--- START ---

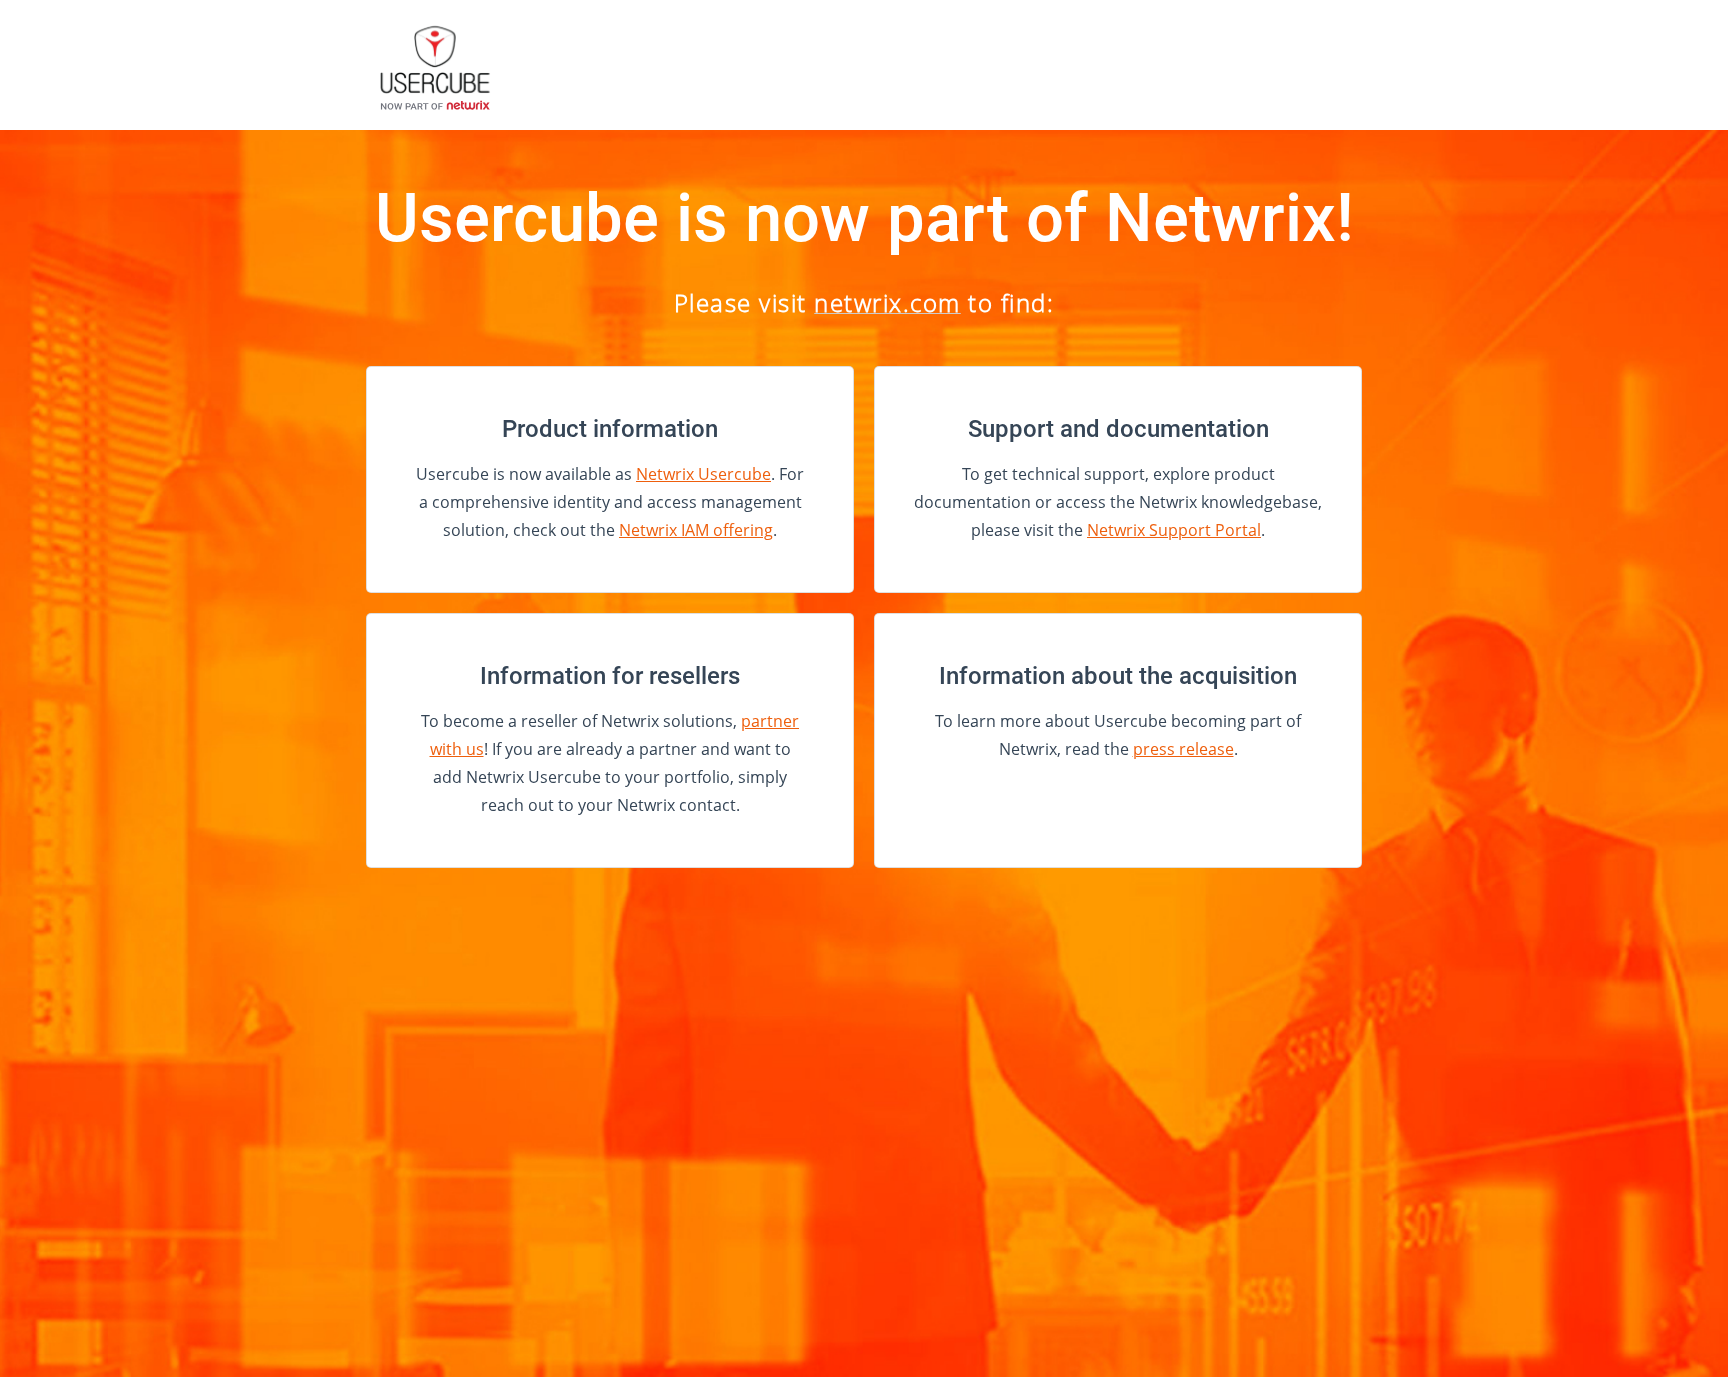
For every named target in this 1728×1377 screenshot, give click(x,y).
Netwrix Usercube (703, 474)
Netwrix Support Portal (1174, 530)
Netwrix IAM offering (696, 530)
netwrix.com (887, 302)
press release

--- END ---

Your copy of the listing should match it exactly, apart from the pictures, which are left out.

For every named target in this 1728×1377 screenshot, give click(x,y).
Netwrix Usercube (703, 474)
Netwrix Support Portal (1174, 530)
Netwrix IAM offering (696, 530)
netwrix.com (887, 302)
press release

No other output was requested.